ESPM professor Scott Stephens is featured in this LA Times article on the millions of drought-stressed and beetle-ravaged dead trees across California forests. Limbs and trunks from the dead trees are piling up, turning the forest floor into a tangled mass of fuel. To lessen the fuel build-up, Stephens says federal land managers should conduct prescribed burns in hard-hit areas.
BFI executive director Ann Thrupp commented in this Vice Munchies article on a recent Trump administration memo directing the USDA to halt all external communications. Thrupp noted that "It is clear that there is a fair amount of confusion regarding the intent of the memo. We do know, however, that the USDA’s responsibility is to release high-quality, unbiased, peer-reviewed research for the public benefit. [The research community] will be watching to ensure that data regarding critical issues like climate change and environmental sustainability is not suppressed."
ESPM professor Todd Dawson is featured in this UC Science Today audio segment on his work using drone technology to study drought effects on forests. Researchers can survey canopies of individual trees and entire forests, as drones fly over and take images with multi-spectral cameras. "That means we are basically keeping our finger on the pulse of the forest change, which we have never been able to do with any of our other tools before," noted Dawson.
ESPM professor emeritius William Libby is highlighted in this Washington Post article on trees falling across California as a result of winter storms combined with the effects of six years of drought. Libby noted that after a heavy rain, trees weakened by drought have been known to die suddenly instead of rebounding, likening it to giving a starving person too much food too fast.
ERG grad student Zeke Hausfather is featured in this Washington Post article on the confirmation of a 2015 paper that suggested that ocean temperatures were indeed warming at consistent rates. The recently published study confirms that NOAA scientists correctly adjusted their record of ocean temperatures in light of known biases in some observing systems.

-*-

• [Required tasks]
**1.** Whose media appearances does the news roundup report?
**2.** Could you carry the news roundup on past its last item, the one about ocean temperatures?
The data after this point comes from a separate source, unrelated to the news roundup.

-*-

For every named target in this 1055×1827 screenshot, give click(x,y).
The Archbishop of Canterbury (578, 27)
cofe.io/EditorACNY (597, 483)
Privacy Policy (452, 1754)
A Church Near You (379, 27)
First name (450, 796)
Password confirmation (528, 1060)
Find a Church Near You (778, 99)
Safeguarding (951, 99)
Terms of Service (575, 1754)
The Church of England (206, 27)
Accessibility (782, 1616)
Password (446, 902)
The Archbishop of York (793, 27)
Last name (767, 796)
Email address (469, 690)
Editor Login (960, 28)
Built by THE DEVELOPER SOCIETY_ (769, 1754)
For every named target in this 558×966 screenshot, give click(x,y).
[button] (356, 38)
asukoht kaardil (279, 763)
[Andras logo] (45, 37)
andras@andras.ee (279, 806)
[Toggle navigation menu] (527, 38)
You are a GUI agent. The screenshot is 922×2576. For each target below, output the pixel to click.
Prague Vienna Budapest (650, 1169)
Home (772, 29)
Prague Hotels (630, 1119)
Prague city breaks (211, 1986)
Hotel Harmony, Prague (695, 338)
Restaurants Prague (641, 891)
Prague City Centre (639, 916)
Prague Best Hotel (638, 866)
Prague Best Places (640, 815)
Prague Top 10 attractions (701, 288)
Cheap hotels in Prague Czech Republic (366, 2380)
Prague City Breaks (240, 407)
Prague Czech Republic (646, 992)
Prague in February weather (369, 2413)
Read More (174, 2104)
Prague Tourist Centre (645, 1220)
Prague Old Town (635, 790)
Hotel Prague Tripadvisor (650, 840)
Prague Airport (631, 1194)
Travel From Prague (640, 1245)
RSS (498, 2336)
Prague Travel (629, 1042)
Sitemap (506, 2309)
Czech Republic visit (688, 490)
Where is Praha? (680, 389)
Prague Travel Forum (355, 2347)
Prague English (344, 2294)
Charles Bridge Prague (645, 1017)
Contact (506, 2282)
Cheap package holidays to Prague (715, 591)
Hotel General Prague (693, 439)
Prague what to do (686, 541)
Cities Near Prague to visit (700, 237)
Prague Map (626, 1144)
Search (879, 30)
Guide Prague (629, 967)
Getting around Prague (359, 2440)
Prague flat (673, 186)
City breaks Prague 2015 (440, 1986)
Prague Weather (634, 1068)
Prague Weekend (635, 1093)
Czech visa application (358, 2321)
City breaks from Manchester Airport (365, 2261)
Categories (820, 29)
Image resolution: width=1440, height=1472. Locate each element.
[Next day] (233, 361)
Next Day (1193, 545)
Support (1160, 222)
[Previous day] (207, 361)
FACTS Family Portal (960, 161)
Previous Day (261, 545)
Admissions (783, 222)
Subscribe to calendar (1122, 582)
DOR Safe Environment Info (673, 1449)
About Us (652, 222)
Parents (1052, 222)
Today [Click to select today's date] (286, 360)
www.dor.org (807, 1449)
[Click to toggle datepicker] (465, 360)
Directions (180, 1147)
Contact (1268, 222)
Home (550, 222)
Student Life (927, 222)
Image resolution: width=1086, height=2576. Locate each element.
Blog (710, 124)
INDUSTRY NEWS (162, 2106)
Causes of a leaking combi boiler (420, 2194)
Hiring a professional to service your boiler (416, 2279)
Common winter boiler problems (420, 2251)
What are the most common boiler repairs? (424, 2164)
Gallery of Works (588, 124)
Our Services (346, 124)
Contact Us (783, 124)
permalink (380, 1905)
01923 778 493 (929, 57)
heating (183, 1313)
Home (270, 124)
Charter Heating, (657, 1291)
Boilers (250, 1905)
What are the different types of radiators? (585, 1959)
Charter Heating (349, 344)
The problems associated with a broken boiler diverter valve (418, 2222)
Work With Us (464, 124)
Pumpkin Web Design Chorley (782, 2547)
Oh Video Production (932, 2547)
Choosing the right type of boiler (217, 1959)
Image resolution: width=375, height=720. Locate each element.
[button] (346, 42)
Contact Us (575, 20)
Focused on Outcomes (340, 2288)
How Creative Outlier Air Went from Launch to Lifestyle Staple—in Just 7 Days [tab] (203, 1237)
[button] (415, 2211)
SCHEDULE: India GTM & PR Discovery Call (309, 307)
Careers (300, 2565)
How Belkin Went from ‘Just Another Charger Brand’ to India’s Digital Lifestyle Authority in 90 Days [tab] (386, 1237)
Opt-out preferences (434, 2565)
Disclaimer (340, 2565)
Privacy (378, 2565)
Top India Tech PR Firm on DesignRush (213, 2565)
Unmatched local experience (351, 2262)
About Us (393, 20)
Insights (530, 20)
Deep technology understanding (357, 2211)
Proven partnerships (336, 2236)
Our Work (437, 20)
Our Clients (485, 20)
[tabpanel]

-*-

• [Outputs in order]
**1.** Scott Stephens, Ann Thrupp, Todd Dawson, William Libby, Zeke Hausfather

**2.**
ESPM alum Esther Conrad (Ph.D. '15) is interviewed in this NewsDeeply article on the implementation process of CA's Sustainable Groundwater Management Act, passed in 2014. Conrad, who is now a postdoc at Stanford, recently authored a new report that looks at how the process of forming groundwater sustainability agencies (GSAs) is going so far and what lessons can be learned that will help those agencies still involved in the process.
ERG professor Dan Kammen was highlighted in this Scientific American article on the American Geophysical Union's annual meeting, which featured a talk by California Gov. Jerry Brown on the Trump administration's impending policy on climate science. Kammen noted that opportunities can be seen with some Trump nominees, who have supported renewable energy development and carbon emission pricing in the past.
ESPM grad student Marco Pfeiffer was featured in this BBC news article on his recent research that shows the remnants of freshwater plants and animals buried in Chile's Atacama Desert. Similar stories appeared in dozens of sources, including Phys.org, Yahoo, LiveScience, and Heritage Daily.